La libertà di informare e di informarsi con questa presidenza ha sempre nuovi aggiornamenti.
Dunque, l'atteggiamento del nostro è ispirato dal sacro vincolo di fedeltà con i colori della Lazio e mosso dall'intento di difendere la nostra dai rischi di contaminazione che corre, diuturnamente, con i sedicenti comunicatori.
Per completezza di informazione, va ricordato che dalle intercettazioni pubblicate sul processo alla "banda dei quattro" (che sembra essersi perso nel porto delle nebbie) è emerso che molti dei c.d. comunicatori hanno etero-diretto la volontà del presidente nella percezione della vicenda relativa all'interessamento di alcuni "investitori stranieri" nella compagine della Lazio. Pertanto, non sarebbe un problema quali comunicatori fidarsi.
In un noto programmar radiofonico, stamane, si faceva riferimento alle versioni univoche dei presenti. A quanto pare, però, le frasi del presidente – non proprio complimentose nei confronti del giovane cronista – non sono considerate elementi sufficienti per una condanna o almeno per una presa di distanza. Strano, se si pensa che sono stati rivolti al malcapitato deliziose appellativi come "pubblicista di merda" e "adesso me lo cucino io", (minaccia fisica diretta, in presenza di personale della vigilanza: vogliamo commentare anche questo elegante passaggio?).
Il presidente si appella a "un atteggiamento provocatorio": forse il tono della voce o l'abbinamento della cravatta deve averlo importunato.
La difficile arte del giornalista porta a fare domande spesso scomode ma che esprimono l'interesse per una vicenda di pubblico dominio o interesse.
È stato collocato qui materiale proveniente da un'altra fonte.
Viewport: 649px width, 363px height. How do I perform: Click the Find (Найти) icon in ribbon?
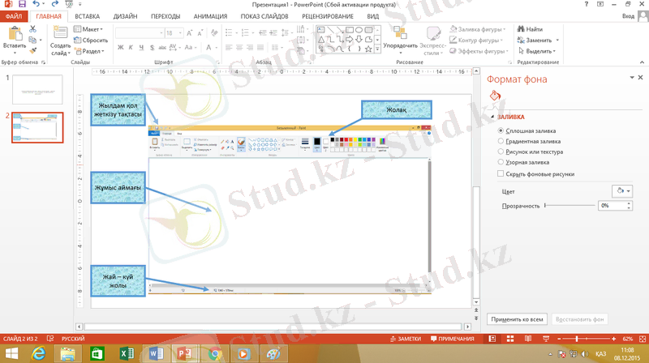[520, 29]

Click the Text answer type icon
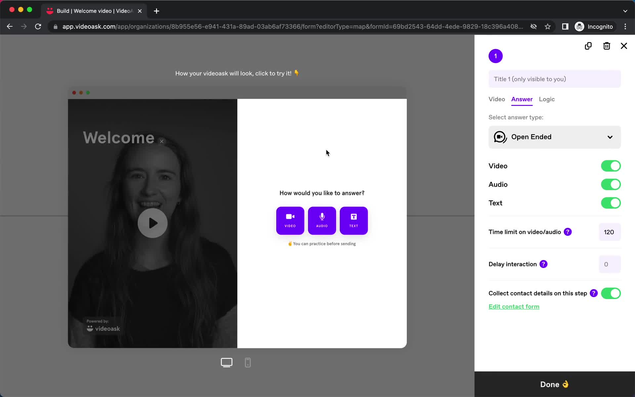(354, 220)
Ad esempio quella sulla B&G consulting, tra l'altro, oggetto di un passaggio del bilancio della SSLazio (si vedano le pagine 58 e 129), che è – lo ricordiamo agli infaticabili e strenui promotori della lazialità – documento pubblico quindi oggetto di lettura pubblica, analisi pubblica e critica pubblica e anche di ... domande pubbliche.